If someone really does think that the Census Bureau will breach
confidentiality and pass things to the local prosecutor the smart
thing to do is to refuse to participate in the survey (rather than
participate and then lie). After all, if you participate you may
accidently let something slip. The NCVS gets a very high
participation rate, so this suggests that the number who lie in this
way is very small.
It is also possible that Kleck's high estimate was partly caused by
people telling stories about gun defences that happened to someone
else, or completely making it up. For example, his study implies that
citizens shoot 200,000 criminals each year, which is ten times as high
as the estimate he obtained by other means. This suggests that at the
very least, some exaggeration is going on.

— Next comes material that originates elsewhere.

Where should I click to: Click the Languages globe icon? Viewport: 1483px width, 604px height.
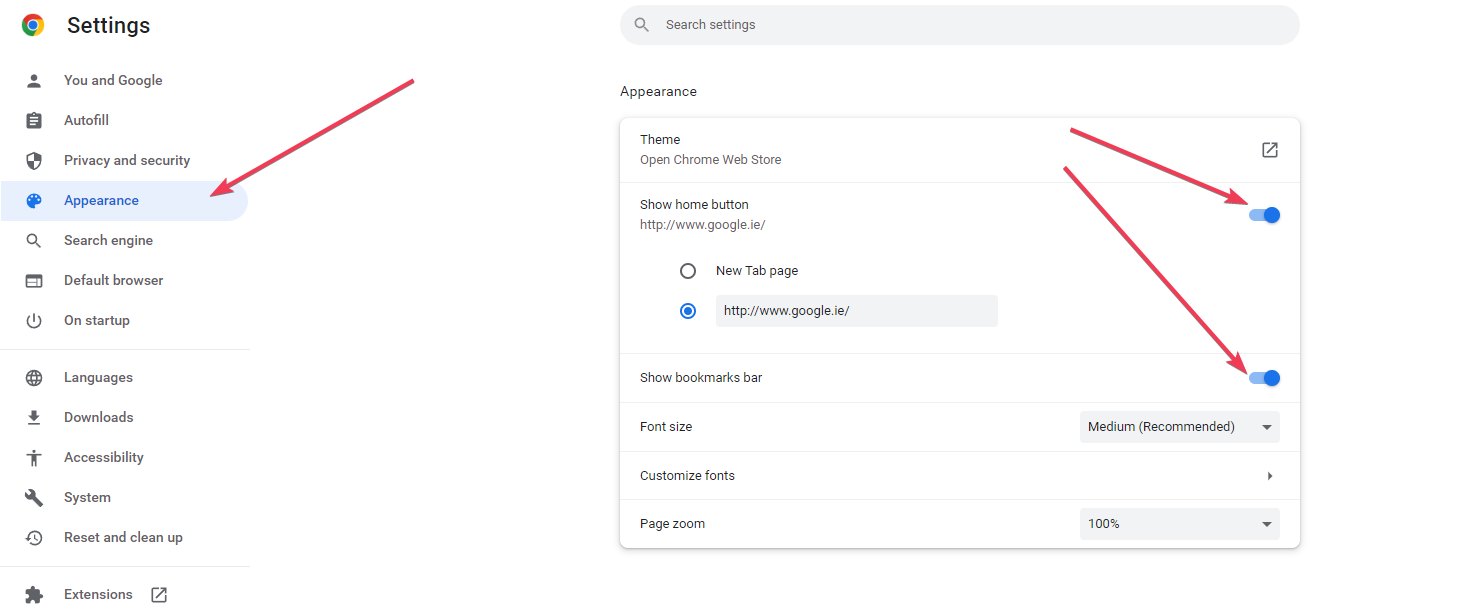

We can reconcile the Kleck estimate and the NCVS one by assuming that
some people falsely claimed to Kleck that they used a gun (false
positive) and that some people falsely claimed to the NCVS that they
had not (false negatives). If this is so, the true estimate lies
somewhere in between 2.5M (Kleck) and 80,000 (NCVS).
To determine where it lies we need to know the relative likelihoods of
false positives and false negatives. If they are equal (that is, the
percentage of non-(gun defenders) who claim to use a gun to Kleck is
the same as the percentage of gun-defenders who claim not to have used
one to the NCVS) we can solve some equations to find the true
estimate: Letting l be the fraction who lie, and d be the true
estimate we have:
d*l = d - 80,000 (The fraction of gun defenders who lie is the
discrepancy between the NCVS estimate and the true figure.)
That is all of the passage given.